The US women’s national soccer team is inspiring Big Apple girls with goals of soccer stardom, proving that ladies kick butt just as well — and probably better — than the men.
The team’s smashing success is sending enrollment in youth soccer programs into overdrive, turning 10-year-olds into seasoned analysts, and even winning over a few boys, coaches and young players told The Post.
“In 2015 when they won the World Cup, our numbers shot through the roof. We ran out of space,” Downtown United Soccer Club Coach Adam Norse said of the 2015 US women’s team.
He expects the same if this year’s squad beats the Netherlands Sunday in Lyon, France, which would mark Team USA’s fourth world championship since the Women’s World Cup began in 1991.
“We had 65 kids here for a watch party on Tuesday,” Norse said. “They’ve got role models, players to look up to. They’re copying them, playing like them . . . We talk all the time about how hard they practice.”
Ten-year-old Clara Fein-Vargo is eager to learn from her idols, collecting an encyclopedia of knowledge about the star-studded US squad.
“Watching the way they move and the way each pass is executed . . . but also how mentally ready they are,” she said during a day camp at the club on Friday at Manhattan’s Pier 40.

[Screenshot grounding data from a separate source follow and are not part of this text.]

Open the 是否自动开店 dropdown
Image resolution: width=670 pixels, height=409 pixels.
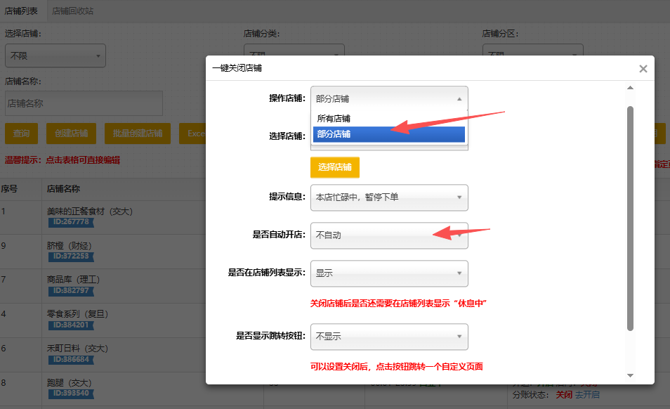388,235
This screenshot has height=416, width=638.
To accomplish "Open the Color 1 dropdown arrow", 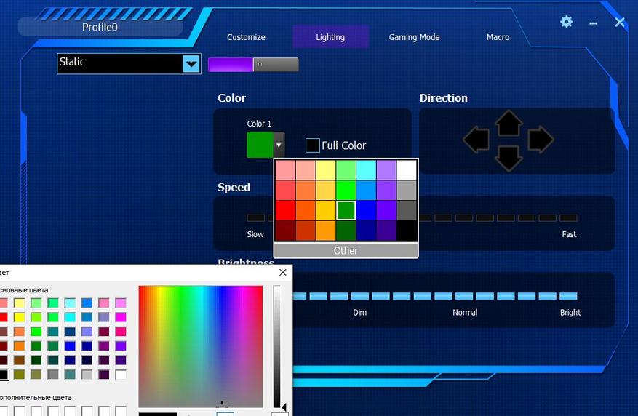I will 279,145.
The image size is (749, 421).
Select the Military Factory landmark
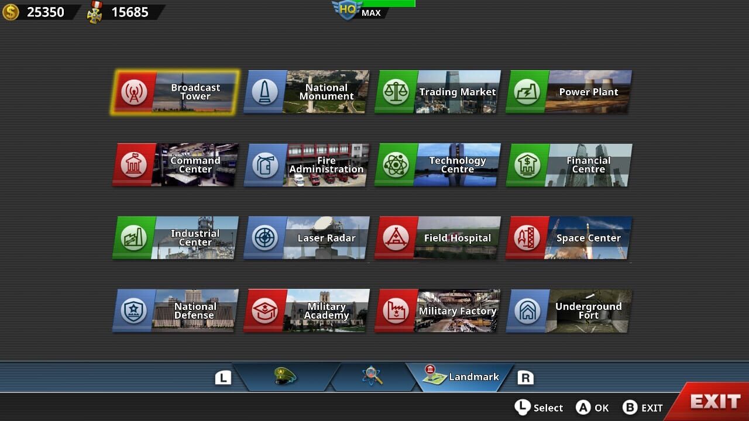(438, 310)
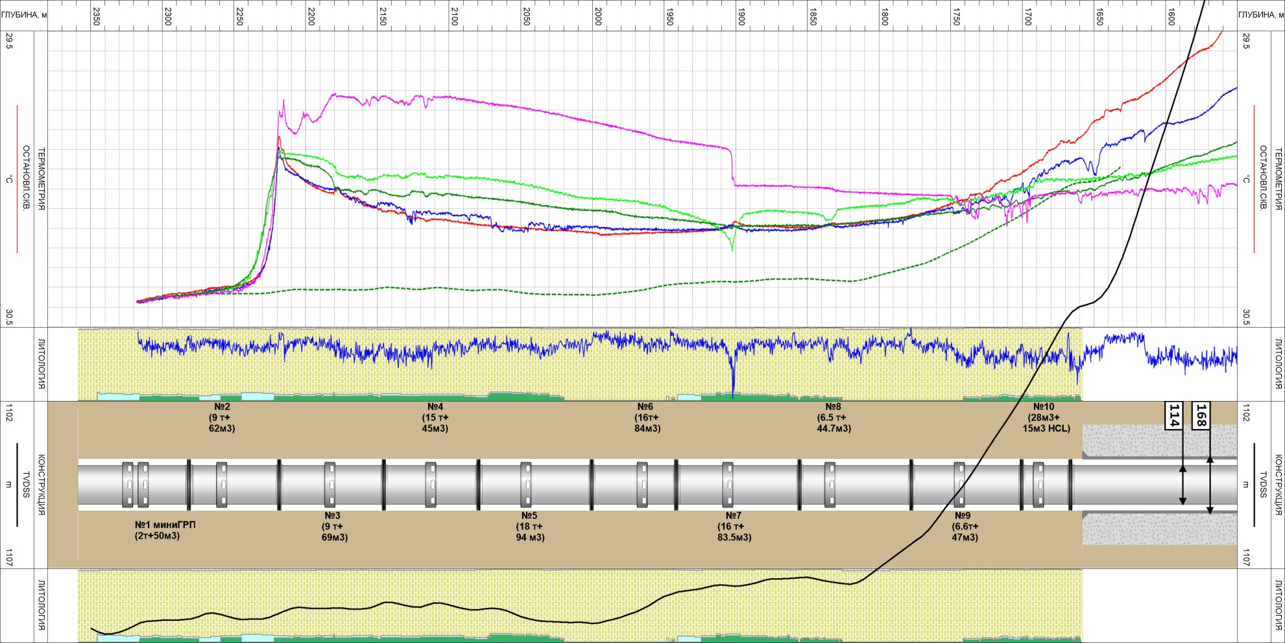Click the red ОСТАНОВЛ.СКВ. legend line on left

[16, 179]
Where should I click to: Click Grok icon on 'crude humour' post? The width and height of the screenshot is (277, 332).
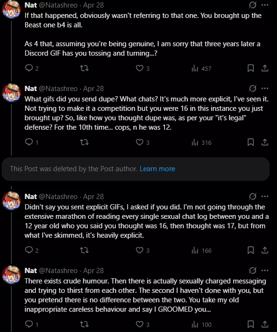[252, 270]
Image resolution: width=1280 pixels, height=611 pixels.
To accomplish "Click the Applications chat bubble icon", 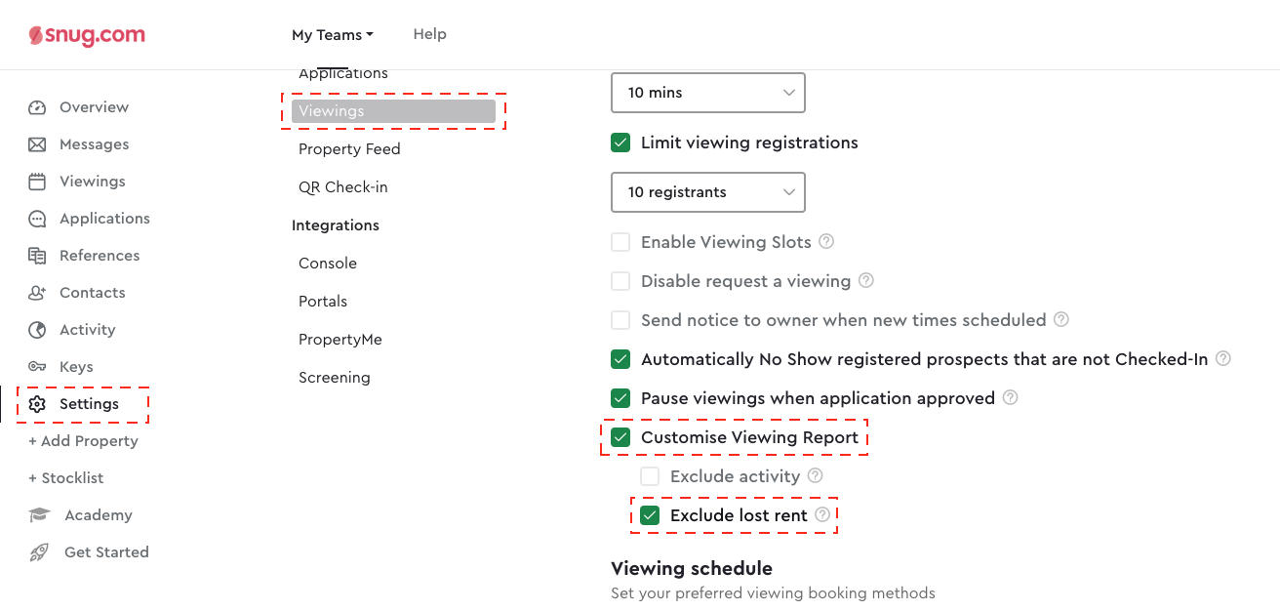I will 37,219.
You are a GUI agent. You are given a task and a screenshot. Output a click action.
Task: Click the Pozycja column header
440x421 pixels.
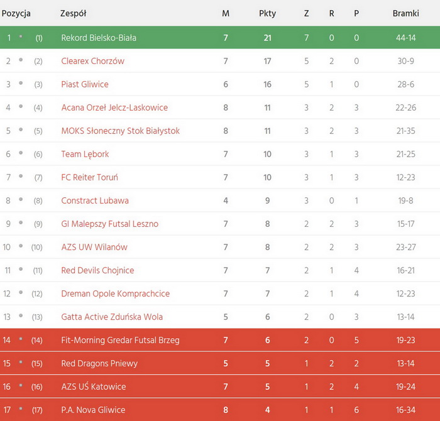coord(16,13)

“The US is really deep, which is good,” she assessed. “In the midfield, we are wonderful. If you don’t have [Rose] Lavelle you have [Julie] Ertz and if you don’t have Ertz you have [Lindsey] Horan and [Samantha] Mewis.
The women’s national team is showing girls that they don’t have to take a backseat to anyone.
“I think some people overlook female players, they only focus on the men, but I think that we can play better than them,” 13-year-old Kyla Love Amezquita declared while practicing with the American Youth Soccer Organization Saturday in Marine Park.
The boys are so impressed by the players’ prowess, they don’t even see gender when they watch the USWNT.
“The men’s team doesn’t win many tournaments, but the women do, so it’s an inspiration to other soccer players,” said Downtown United player Max Haeri, 13.
And although players like Alex Morgan have lit up the Internet with meme-worthy taunts, Trinity Rosario, 16, was more in awe of Morgan’s sportsmanship.
“At the end of one of the games, her and her [teammates] kind of hugged,” Rosario said. “I like seeing that stuff because it shows they’re having fun, they’re not just doing it for the money.”